No se trata de información, pues por sí sola ella es estéril para quien ejerce el llamado. Hoy, la información cunde, pero se puede tener en abundancia sin que sea útil para el designio que corresponde ejecutar porque en cualquier área del quehacer humano la información no necesariamente es cultura, la cual no se limita al conocimiento, pues lo antecede.
La cultura es una vocación del espíritu que dirige, da sentido y orientación moral, tanto a los conocimientos como a la acción del hombre. Además, para aprehenderla, requerimos una acción perseverante y sostenida en el tiempo. De ahí que la información sea inútil si no está soportada en el fundamento de la cultura, pues esta logra discernir entre la cantidad de datos o conductas, y su calidad.
Ante un escenario en el que abunda el saber informativo, pero escasea el adecuado saber orientativo, el actual drama de las nuevas generaciones es descubrir la senda correcta.
En toda área de la actividad humana, el verdadero líder lo es solo si el proceso lo lleva a abrazar una cultura, y al aplicar la acción, combatir desde ella. Por el contrario, el combate desde fuera de la cultura es mero activismo.
El ideal. Generalmente, el ejercicio de la trayectoria vital aquí descrita procrea el liderazgo que forja algo aún superior: el ideal. El ideal es la culminación de una gran vida.

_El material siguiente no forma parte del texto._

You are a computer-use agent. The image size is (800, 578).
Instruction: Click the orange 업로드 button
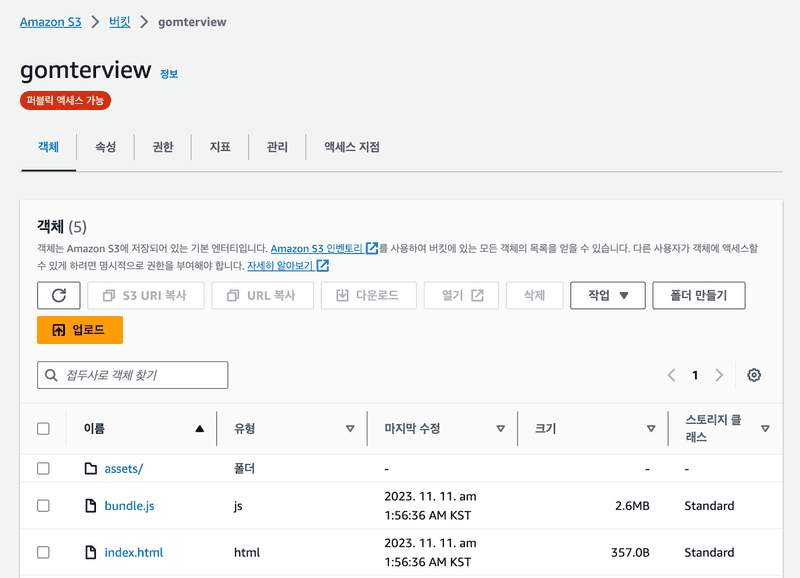(x=80, y=330)
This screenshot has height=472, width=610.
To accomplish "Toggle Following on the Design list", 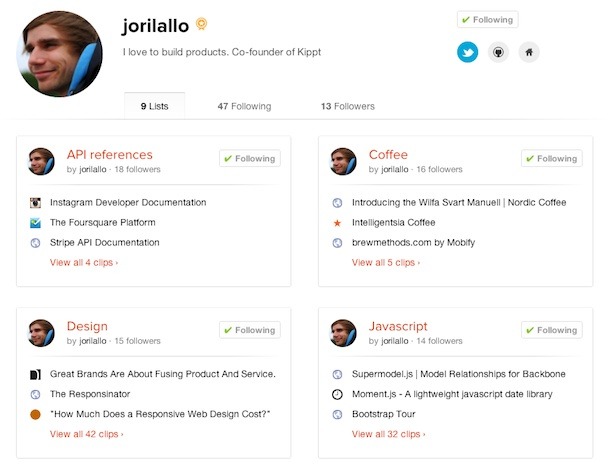I will point(249,330).
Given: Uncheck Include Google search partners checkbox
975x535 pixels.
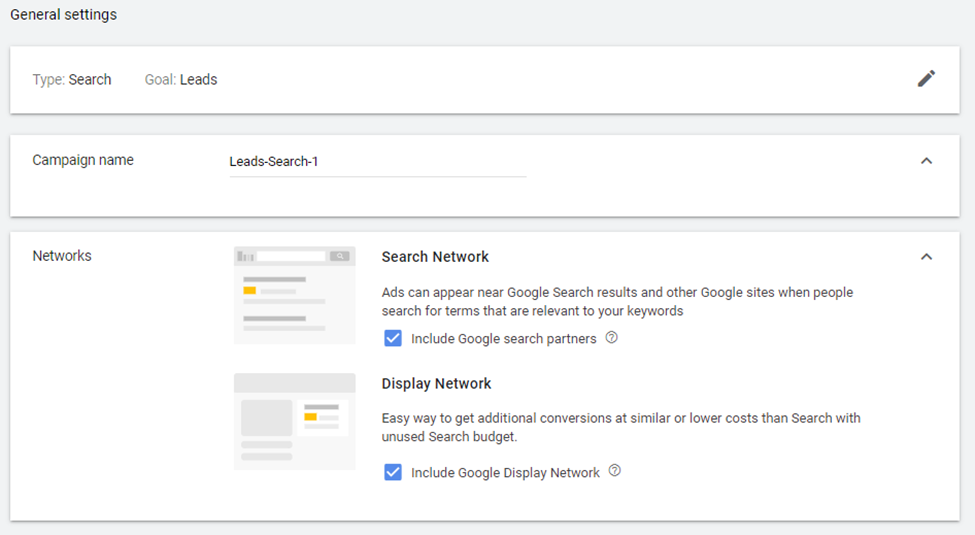Looking at the screenshot, I should [x=393, y=338].
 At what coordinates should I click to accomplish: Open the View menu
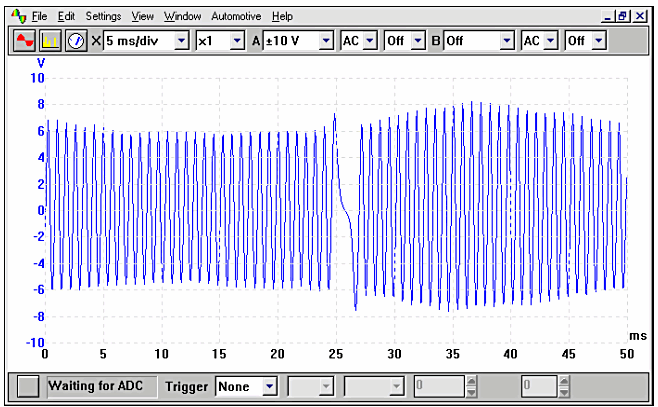(143, 17)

No hay autor que haya descrito dicho concepto de forma más sublime que José Ingenieros.
El ideal es la ensoñación por una perfección venidera; visiones anticipadas de algo superior. Quienes levantaron la restricción a la prohibición del licor en Estados Unidos o quienes relajaron las restricciones al divorcio eran pragmáticos, pero nunca idealistas.
Los ideales son creencias que se aproximan a una posible perfección venidera que engrandece la cultura, pero nunca la relaja. En fin, una gran vida es aquella que, cumplido el proceso de existencia aquí descrito, forjó una partícula de ensueño que se sobrepone a lo real.
El autor es abogado constitucionalista.